**Dataset extract**
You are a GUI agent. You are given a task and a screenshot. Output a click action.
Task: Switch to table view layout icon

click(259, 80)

---

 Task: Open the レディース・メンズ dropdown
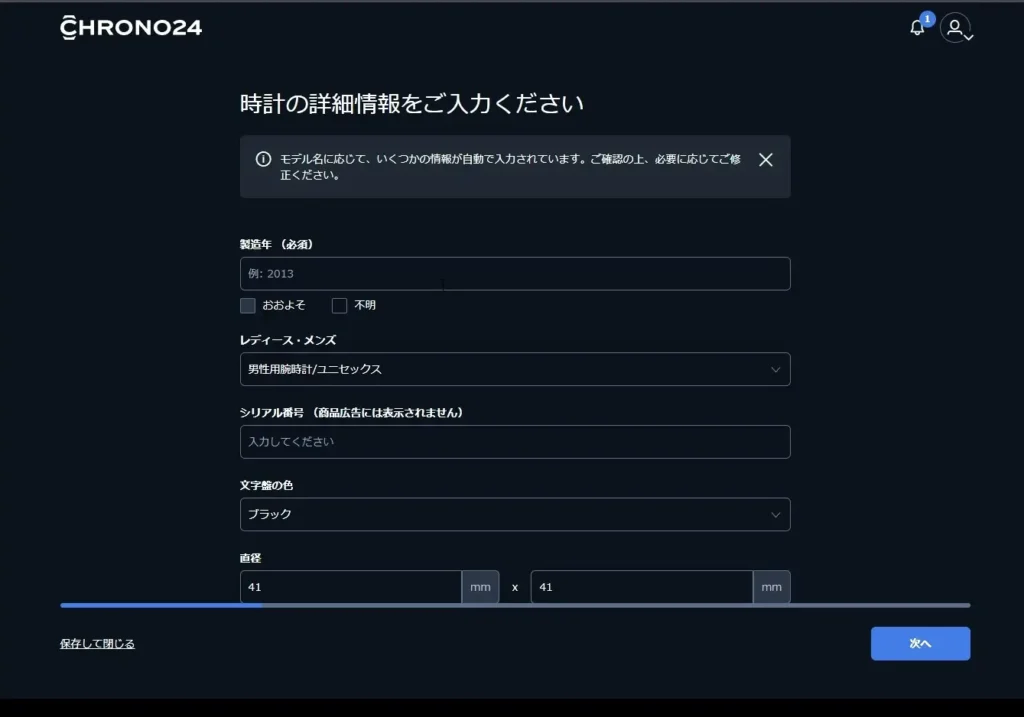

* * *

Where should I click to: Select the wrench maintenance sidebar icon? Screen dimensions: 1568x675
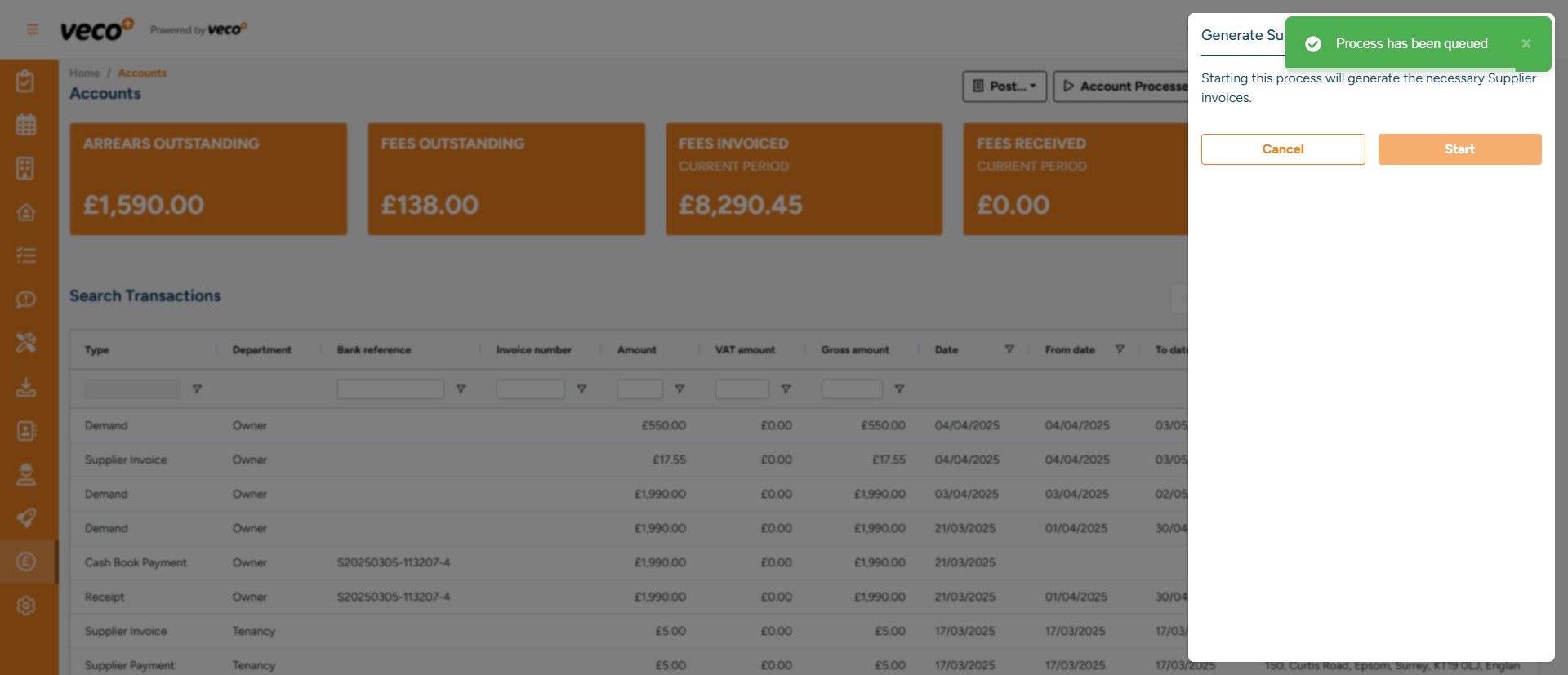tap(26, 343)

**Job**
Reproduce the lines from the line with "Where should I" to the line with "tap(26, 343)", replacing "wrench" with "gear" and keeping everything else the same. Leave out the pictures.

**Task output**
Where should I click to: Select the gear maintenance sidebar icon? Screen dimensions: 1568x675
tap(26, 343)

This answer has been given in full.